## Job
Rewrite the part that opens with the line containing "Click the 可卖空 tag beside stock name" and closes with the line containing "click(63, 9)", changing "stock name" to "ticker symbol" and leaving everything else unchanged. Leave the pictures out of your version.

## Entries shown
======

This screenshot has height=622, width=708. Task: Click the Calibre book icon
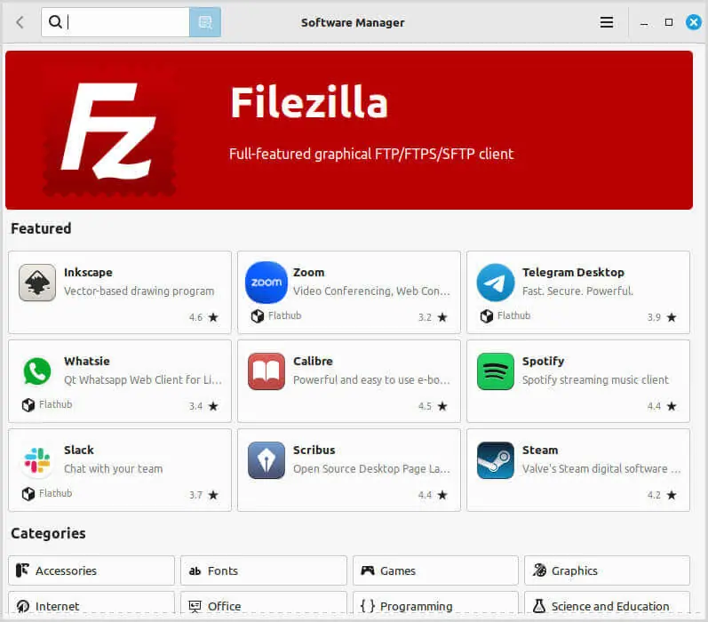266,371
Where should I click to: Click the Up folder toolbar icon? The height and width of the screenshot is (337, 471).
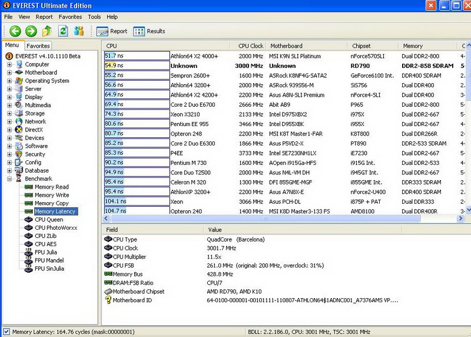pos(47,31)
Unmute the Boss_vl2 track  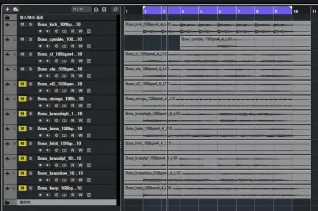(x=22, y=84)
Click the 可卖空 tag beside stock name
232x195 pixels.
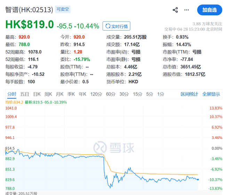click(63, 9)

======

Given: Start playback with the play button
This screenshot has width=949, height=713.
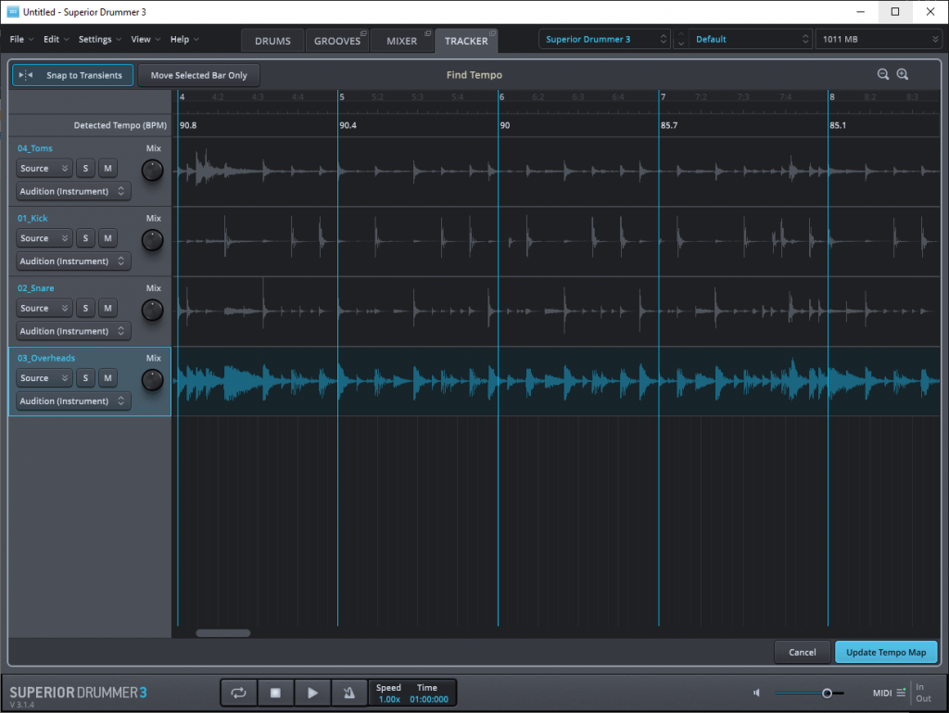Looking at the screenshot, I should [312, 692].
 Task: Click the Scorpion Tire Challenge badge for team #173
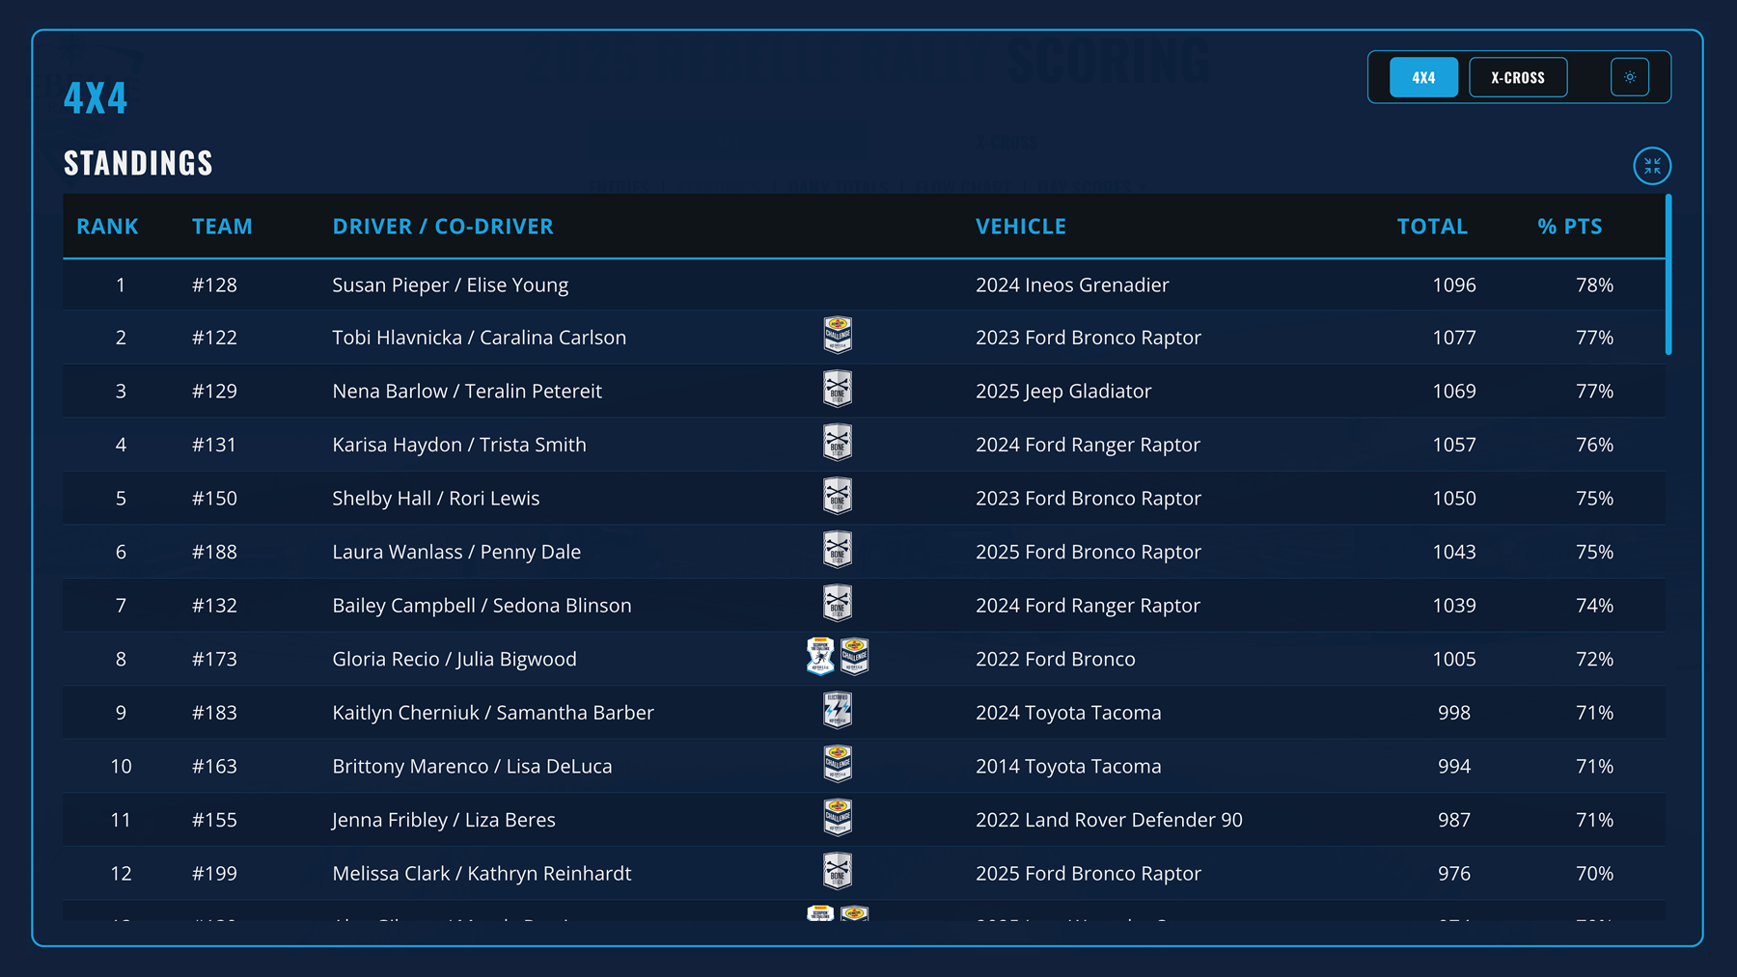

======

## The output
Click the 可卖空 tag beside ticker symbol
232x195 pixels.
click(63, 9)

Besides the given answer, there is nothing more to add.